PS To be explicit you would need a correction to the formula  c = fλ with a convention that the one way speeds in the + and - x directions were c/2 and 3c/2 respectively.

Yet this is exactly the problem. You are just claiming that you can do this without any empirical evidence.  We can all do this, as noted before I can likely come up with some reasoning as to why stars are actually glowing marshmallows on the other side of the galaxy.  It sounds unrealistic but I can just keep coming up with ever odd reasons for any argument against the idea but not put forward any way of testing that idea.  It is not scientific method to respond to a criticism of theory by inventing something else to explain the criticism away.

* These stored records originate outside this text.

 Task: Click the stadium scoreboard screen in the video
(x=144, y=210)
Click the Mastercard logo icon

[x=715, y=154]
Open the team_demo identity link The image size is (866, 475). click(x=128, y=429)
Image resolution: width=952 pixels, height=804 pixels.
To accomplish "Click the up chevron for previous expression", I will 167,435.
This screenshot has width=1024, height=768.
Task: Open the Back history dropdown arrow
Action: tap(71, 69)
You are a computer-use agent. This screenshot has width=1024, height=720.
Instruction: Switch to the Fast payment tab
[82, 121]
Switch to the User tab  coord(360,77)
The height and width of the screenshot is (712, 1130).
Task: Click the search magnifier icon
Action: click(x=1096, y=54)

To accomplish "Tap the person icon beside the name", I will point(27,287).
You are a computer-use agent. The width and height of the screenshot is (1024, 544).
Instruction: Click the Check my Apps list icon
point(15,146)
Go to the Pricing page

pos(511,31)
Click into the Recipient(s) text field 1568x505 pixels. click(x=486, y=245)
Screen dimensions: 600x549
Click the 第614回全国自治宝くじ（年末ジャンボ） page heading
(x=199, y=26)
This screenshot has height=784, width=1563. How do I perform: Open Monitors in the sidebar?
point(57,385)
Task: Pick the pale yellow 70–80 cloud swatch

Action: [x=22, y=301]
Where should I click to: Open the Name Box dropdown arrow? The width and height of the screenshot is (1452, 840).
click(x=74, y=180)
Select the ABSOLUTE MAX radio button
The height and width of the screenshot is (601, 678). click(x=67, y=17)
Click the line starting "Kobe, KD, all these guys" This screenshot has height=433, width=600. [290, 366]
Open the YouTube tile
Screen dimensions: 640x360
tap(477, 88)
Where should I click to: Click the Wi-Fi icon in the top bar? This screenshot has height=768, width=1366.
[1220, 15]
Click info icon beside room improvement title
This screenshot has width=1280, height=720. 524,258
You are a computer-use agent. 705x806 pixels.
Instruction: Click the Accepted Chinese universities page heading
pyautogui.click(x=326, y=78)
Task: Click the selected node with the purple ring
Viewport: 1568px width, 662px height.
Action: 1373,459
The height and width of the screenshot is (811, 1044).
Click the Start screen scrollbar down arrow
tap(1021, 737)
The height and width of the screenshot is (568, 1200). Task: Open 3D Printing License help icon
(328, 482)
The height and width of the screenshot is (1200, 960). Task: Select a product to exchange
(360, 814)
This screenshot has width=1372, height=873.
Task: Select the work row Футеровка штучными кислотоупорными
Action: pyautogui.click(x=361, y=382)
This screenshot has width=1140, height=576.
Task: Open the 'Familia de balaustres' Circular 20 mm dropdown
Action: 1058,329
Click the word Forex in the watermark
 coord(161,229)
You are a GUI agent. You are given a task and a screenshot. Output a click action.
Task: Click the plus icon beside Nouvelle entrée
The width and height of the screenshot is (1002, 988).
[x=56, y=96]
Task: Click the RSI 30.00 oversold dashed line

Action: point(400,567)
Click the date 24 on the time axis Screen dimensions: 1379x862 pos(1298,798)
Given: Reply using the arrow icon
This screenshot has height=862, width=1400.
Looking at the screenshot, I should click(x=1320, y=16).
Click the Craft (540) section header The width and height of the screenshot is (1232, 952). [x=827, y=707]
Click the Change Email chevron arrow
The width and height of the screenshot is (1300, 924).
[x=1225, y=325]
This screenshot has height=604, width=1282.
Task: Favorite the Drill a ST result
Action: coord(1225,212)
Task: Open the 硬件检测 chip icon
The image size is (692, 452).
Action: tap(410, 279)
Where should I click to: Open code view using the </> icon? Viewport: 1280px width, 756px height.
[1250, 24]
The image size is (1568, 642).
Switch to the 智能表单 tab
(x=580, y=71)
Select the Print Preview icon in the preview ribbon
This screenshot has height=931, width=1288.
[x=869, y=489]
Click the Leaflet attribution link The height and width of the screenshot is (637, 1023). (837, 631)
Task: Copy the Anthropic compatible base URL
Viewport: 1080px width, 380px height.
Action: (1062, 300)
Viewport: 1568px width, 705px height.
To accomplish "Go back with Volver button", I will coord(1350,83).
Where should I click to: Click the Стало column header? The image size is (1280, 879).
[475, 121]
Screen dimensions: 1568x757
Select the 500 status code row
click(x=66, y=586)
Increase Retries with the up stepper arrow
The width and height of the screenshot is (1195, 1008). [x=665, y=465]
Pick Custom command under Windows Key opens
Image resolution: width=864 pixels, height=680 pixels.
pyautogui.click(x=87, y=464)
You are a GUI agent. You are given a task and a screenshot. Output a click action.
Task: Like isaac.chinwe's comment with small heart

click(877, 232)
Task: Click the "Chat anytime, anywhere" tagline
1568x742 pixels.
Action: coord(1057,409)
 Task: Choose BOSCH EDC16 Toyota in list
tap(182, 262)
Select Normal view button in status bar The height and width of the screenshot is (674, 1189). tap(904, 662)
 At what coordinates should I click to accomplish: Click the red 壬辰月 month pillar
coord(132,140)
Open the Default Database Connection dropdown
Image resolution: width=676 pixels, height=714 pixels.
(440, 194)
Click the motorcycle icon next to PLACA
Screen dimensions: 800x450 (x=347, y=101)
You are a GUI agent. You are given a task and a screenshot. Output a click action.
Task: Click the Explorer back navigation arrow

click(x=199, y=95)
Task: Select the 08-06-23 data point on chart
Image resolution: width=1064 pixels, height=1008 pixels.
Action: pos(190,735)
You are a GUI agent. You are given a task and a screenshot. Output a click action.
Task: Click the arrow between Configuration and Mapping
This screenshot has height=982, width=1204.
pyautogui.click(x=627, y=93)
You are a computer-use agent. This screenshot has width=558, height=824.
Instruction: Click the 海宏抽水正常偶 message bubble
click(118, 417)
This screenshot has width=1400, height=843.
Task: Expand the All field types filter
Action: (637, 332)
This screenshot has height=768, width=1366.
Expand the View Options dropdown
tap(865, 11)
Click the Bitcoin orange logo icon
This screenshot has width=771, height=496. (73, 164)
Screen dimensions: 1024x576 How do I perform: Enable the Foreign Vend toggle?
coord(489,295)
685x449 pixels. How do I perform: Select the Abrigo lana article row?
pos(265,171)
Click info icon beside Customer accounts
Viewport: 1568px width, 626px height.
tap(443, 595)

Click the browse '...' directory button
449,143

For example at a basic level, if you change c in different directions then the energy conversion between mass and photons changes in different directions.  If energy changes then the quantisation of energy changes which in different directions means that frequencies change for the same energy levels.  As such hydrogen alpha emission/absorption should be different in different directions.  This is simple to measure from a spectrograph.  If energy quantisation levels change then the way that gases act in high g environments changes - and we have standard candles for these sort of things (White Dwarfs).  All of these observations would be slightly out in one direction to another if c is different in different directions.  Just because c = fλ does not mean you can fiddle with c and not have a consequences across a vast number of other fields.

If you don't produce a testable theory then the proposal is not better than a 'flat earth' theory because the same principles used by some to try and explain a flat earth are being used here.

How about another argument against this relating to GPS satellites.  If you stand on the surface and look to one horizon then a GPS would transmit its signal at one speed and then as it travels across you horizon then it would be transmitting in the opposite direction so c would be different.  The 'clock' has not changed only the direction.  Any change in c would be noticeable as you would then see a slight shift in position - so the question is why don't we see this as a changing c should result in a relatively circular and consistent pattern of location changes despite the object being 'bolted' to the ground.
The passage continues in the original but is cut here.